**The exercise**
Identify every line in the entries below that contains the word "perform", treating uppercase and lowercase as different, and copy each of those lines.

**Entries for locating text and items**

···

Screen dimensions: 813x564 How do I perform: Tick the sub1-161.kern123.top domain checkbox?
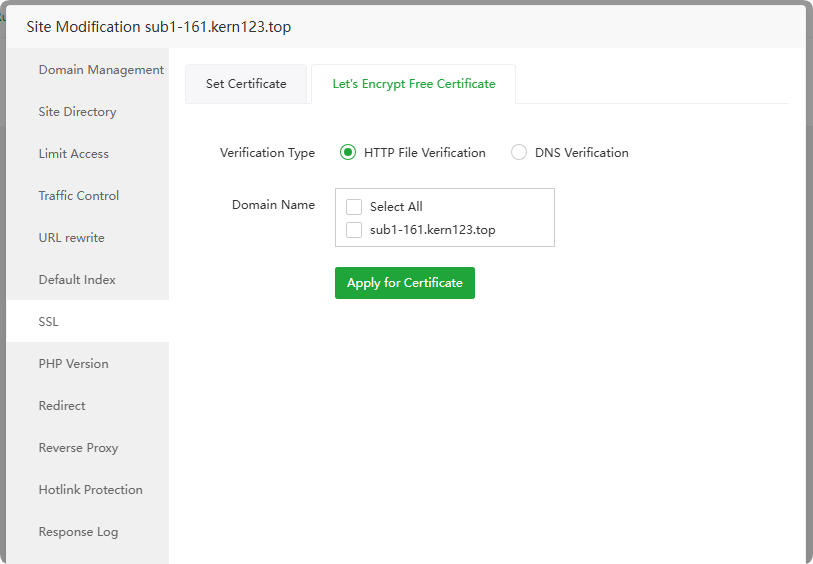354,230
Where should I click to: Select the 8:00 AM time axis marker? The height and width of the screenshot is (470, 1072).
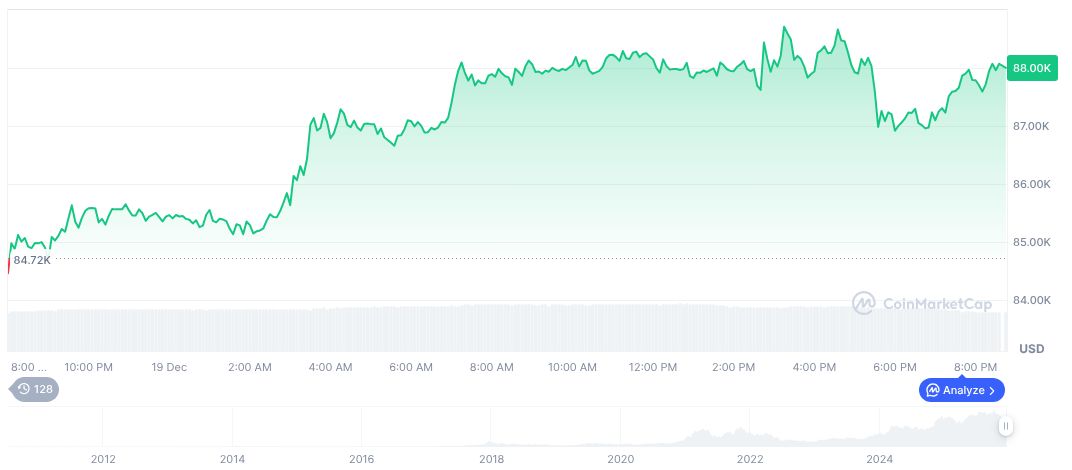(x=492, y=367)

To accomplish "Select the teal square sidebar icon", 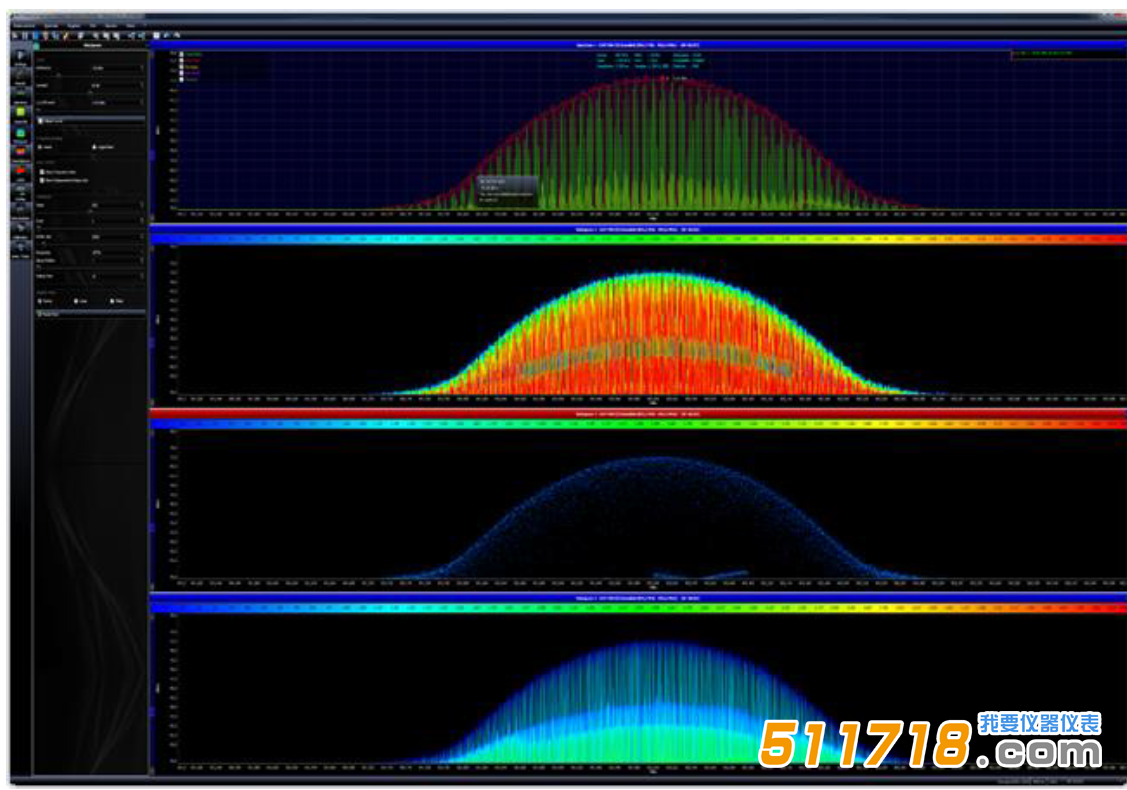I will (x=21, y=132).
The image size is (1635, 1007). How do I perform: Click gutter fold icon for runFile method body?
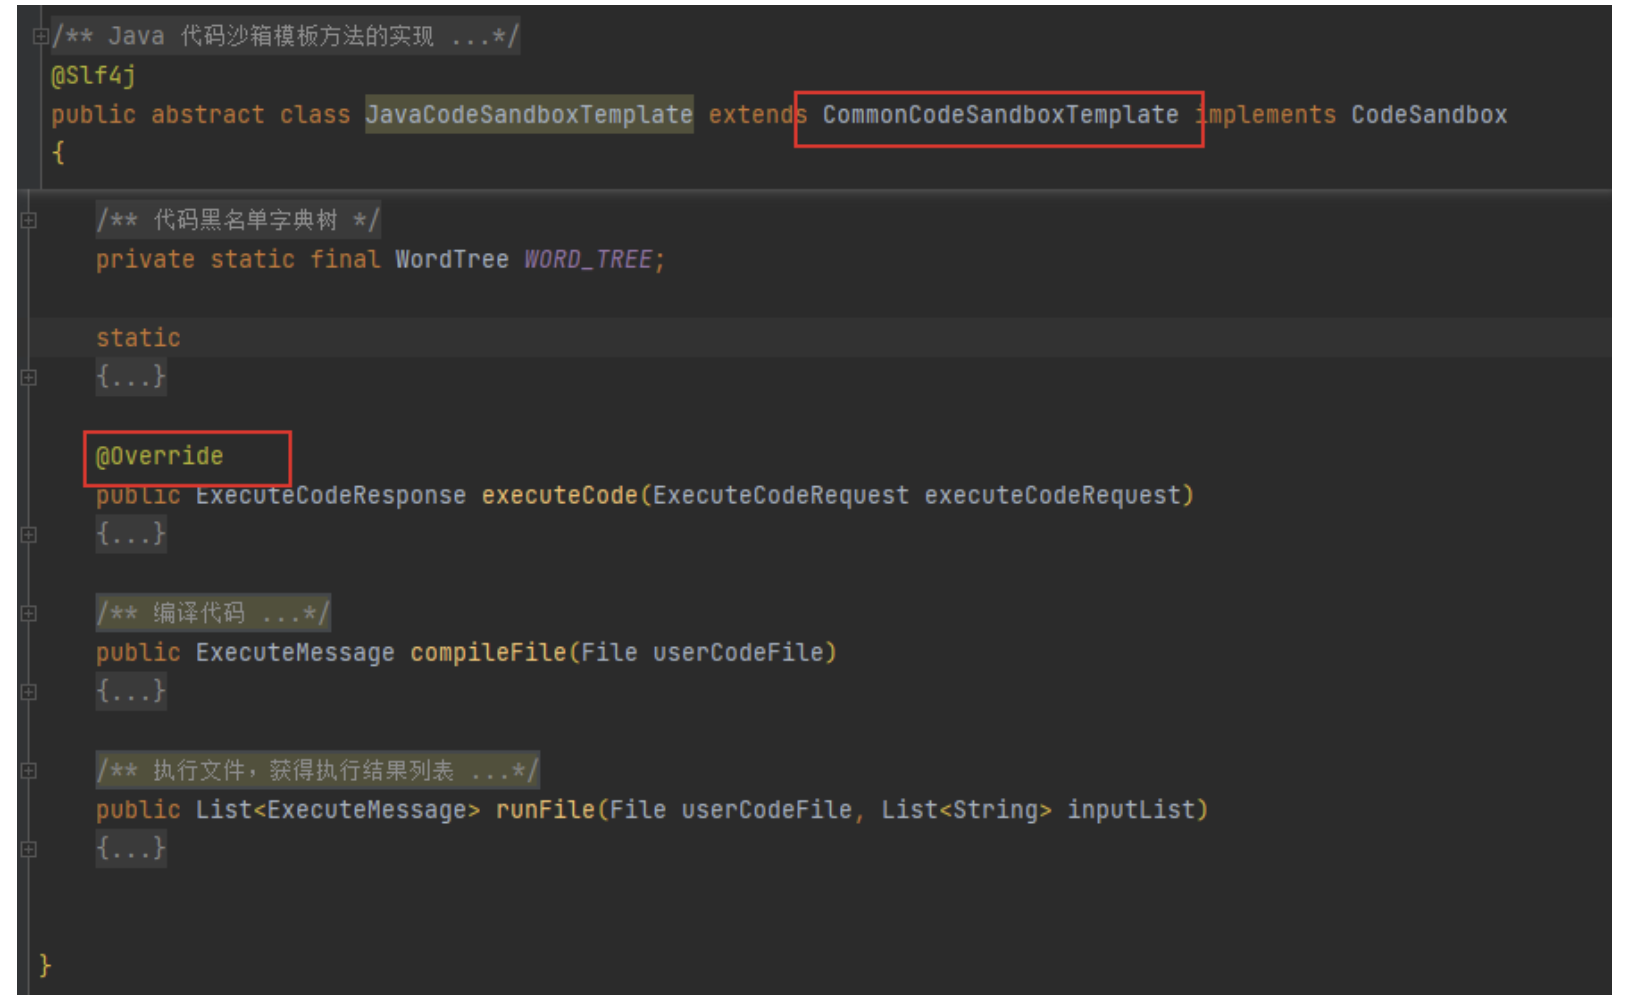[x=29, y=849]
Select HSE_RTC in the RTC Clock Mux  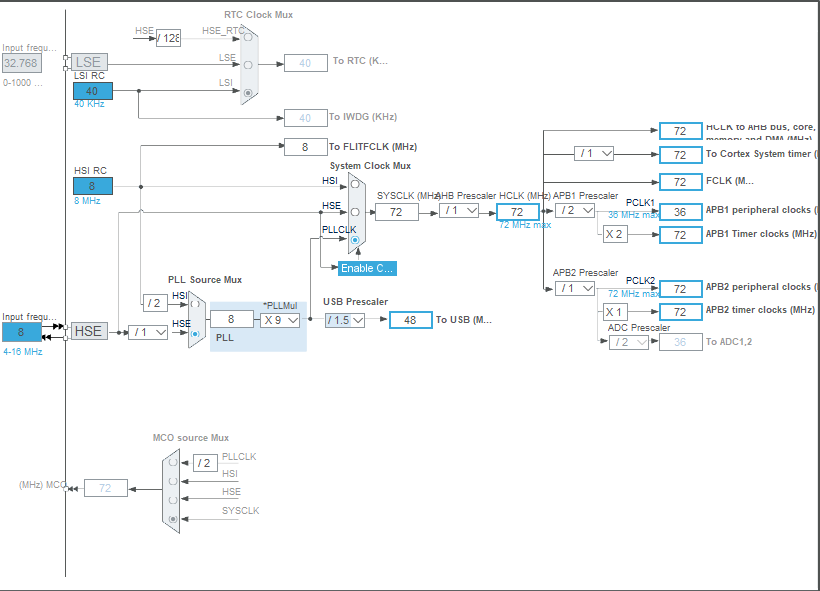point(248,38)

···

**Task response**
Screen dimensions: 813x564 How do I perform: Tick the sub1-161.kern123.top domain checkbox?
The image size is (1635, 1007). How do I perform: Click gutter fold icon for runFile method body?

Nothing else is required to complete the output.